This broken-down newspaper editor may not be the perfect choice to fight that fight, but I think the record shows I have always been willing to break from the pack simply to spice things up.

I’d love to have a Creativity and Innovation Center for journalism students and practitioners at Cronkite but for now I am going to spend my time exploring the connections between all the words written on creativity and innovation and a changing journalism world.

And, I plan on writing about those thoughts in this space from time to time.  I may still speak out on big media issues, but I hope you notice a shift to creativity and innovation in this blog and in journalism education.

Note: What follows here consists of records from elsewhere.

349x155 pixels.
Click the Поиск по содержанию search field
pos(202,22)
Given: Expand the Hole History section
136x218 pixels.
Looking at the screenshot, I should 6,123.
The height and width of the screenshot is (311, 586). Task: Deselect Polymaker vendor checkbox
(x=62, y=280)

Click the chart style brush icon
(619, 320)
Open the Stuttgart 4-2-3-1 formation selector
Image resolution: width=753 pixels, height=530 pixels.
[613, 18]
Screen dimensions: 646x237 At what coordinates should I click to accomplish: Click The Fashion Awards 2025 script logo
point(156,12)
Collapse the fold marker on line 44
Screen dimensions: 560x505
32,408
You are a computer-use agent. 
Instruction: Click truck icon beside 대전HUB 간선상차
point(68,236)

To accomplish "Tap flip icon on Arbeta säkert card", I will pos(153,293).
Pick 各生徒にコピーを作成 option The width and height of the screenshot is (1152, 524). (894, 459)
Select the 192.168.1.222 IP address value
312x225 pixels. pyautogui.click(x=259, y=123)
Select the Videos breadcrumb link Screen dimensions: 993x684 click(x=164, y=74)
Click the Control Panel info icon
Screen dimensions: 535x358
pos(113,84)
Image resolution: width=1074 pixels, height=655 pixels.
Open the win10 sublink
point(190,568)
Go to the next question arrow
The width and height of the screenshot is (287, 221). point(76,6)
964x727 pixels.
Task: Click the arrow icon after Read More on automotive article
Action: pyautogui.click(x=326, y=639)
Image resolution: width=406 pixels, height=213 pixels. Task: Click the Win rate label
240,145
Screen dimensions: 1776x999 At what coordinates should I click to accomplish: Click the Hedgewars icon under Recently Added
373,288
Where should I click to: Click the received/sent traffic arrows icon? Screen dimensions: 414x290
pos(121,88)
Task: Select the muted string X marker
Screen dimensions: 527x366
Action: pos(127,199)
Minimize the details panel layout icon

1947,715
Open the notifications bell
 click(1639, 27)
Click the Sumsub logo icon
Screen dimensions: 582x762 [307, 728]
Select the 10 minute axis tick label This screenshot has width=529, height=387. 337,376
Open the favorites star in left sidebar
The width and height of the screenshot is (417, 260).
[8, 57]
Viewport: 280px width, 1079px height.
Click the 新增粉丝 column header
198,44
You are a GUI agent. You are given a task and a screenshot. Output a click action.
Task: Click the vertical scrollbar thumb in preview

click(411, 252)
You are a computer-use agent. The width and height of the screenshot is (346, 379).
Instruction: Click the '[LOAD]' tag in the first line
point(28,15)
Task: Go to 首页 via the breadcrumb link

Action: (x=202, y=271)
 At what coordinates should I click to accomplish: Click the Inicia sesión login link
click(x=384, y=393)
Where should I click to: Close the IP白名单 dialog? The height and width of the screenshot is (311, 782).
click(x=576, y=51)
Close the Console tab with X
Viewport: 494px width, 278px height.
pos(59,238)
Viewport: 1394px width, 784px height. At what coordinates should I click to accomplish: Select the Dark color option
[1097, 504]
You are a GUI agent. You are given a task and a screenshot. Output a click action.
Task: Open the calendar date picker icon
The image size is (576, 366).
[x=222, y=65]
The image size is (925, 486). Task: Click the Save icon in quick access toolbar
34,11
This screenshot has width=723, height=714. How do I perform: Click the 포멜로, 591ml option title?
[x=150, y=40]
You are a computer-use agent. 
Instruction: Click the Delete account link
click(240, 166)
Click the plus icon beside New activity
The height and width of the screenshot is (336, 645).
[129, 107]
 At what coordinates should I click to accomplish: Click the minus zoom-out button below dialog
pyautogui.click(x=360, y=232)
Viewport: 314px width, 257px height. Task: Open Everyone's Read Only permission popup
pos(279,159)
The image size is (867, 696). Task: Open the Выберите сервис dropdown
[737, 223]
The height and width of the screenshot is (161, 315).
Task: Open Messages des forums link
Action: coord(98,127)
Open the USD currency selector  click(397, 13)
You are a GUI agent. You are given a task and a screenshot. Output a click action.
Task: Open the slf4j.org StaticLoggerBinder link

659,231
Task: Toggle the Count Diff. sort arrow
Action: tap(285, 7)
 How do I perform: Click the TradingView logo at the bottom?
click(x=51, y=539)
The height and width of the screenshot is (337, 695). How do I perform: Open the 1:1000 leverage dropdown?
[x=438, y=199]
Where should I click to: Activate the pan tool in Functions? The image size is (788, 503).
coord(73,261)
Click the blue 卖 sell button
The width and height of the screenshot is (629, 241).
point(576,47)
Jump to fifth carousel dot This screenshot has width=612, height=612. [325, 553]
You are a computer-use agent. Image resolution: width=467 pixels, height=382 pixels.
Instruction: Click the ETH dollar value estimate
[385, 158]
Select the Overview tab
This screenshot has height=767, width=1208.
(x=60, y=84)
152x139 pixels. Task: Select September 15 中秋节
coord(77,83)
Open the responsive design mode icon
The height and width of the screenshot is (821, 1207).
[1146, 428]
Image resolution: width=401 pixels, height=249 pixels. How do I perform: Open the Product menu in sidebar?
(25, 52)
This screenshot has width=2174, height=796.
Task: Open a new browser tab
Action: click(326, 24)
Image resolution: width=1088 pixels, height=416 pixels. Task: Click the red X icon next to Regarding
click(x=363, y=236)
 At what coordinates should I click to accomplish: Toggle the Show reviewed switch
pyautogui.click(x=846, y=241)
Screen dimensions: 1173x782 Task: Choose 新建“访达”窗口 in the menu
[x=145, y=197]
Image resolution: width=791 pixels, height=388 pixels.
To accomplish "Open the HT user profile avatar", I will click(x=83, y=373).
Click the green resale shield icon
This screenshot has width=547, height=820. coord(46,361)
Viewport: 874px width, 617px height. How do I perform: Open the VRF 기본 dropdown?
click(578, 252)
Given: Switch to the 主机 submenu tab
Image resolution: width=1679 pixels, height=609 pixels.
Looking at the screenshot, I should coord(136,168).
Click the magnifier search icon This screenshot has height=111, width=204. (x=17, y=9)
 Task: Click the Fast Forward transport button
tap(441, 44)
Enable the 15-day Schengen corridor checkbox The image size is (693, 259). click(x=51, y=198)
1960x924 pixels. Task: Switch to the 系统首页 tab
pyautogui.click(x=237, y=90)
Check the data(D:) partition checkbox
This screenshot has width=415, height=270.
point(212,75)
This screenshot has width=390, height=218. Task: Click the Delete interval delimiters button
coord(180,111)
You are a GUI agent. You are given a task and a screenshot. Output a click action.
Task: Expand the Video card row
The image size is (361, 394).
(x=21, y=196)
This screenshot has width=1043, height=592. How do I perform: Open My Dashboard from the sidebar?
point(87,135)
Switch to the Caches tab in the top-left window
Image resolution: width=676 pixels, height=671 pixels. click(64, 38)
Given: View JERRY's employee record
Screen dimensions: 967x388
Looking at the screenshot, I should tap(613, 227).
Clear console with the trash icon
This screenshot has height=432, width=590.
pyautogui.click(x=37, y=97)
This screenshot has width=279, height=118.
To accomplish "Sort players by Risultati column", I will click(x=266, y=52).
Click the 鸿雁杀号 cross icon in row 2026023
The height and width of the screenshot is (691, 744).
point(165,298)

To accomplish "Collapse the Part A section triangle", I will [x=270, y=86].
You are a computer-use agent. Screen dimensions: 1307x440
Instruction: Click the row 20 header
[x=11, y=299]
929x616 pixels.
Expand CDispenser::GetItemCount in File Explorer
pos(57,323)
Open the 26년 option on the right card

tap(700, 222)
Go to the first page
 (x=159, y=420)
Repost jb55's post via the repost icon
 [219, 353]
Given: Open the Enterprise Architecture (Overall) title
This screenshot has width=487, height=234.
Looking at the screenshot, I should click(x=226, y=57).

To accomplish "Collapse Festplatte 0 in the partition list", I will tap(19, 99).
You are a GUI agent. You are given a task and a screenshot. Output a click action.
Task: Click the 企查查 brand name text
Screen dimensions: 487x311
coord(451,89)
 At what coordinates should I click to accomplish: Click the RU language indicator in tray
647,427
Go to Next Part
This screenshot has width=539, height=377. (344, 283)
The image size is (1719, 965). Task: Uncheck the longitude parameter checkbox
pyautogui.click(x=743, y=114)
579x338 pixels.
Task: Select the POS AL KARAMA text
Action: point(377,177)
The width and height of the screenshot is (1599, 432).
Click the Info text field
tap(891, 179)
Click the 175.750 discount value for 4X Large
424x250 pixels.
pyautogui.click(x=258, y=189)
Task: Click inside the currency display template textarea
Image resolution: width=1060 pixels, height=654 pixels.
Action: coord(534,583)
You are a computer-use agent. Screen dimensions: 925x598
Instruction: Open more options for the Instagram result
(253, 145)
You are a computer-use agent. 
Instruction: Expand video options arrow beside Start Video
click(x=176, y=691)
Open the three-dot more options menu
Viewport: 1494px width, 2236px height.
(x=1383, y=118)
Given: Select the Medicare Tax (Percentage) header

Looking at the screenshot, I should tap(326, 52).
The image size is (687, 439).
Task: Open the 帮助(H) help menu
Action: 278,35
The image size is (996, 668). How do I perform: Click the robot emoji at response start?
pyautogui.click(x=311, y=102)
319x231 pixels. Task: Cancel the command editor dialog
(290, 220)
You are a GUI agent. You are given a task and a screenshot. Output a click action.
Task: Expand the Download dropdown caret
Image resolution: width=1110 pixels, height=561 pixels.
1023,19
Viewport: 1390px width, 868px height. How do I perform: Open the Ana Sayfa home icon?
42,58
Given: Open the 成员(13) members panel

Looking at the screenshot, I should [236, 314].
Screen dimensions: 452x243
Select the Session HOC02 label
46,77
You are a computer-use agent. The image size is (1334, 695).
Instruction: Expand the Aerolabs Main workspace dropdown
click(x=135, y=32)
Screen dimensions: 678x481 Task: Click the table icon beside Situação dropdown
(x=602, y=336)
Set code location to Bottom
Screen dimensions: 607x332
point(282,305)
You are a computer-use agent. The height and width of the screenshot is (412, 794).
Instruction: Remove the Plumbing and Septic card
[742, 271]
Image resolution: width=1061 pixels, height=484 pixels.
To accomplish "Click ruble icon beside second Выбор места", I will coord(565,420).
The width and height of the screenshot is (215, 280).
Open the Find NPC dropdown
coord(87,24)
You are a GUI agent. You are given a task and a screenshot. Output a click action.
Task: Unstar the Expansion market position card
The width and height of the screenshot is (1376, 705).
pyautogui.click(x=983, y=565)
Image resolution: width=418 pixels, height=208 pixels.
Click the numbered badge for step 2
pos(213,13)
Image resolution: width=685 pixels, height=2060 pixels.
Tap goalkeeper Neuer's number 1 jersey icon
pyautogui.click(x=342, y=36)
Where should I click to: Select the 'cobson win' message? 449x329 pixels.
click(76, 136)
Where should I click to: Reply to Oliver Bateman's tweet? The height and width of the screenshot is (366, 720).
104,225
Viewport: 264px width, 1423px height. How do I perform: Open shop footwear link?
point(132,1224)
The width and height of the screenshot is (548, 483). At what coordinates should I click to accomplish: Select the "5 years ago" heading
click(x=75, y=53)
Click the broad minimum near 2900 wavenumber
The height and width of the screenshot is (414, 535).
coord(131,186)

Tim J McGuire is the author of “Some People Even Take Them Home” A Disabled Dad, A Down Syndrome Son and Our Journey To Acceptance

One Comment

  1. Posted February 3, 2015 at 6:25 pm | Permalink

    Tim,
    I don’t know if you got a chance to talk to Mike Riley when he was visiting recently, or have talked much with Jeff Selingo about The Chronicle. We’re making significant progress in figuring out an enduring business model, and a central part of our focus is maintaining journalistic excellence. It’s our mission and it’s why we exist. We’re certainly not afraid of the digital future and we’re not stuck reminiscing about the good old print days, either. It’s an exciting time. The future of journalism has never been brighter.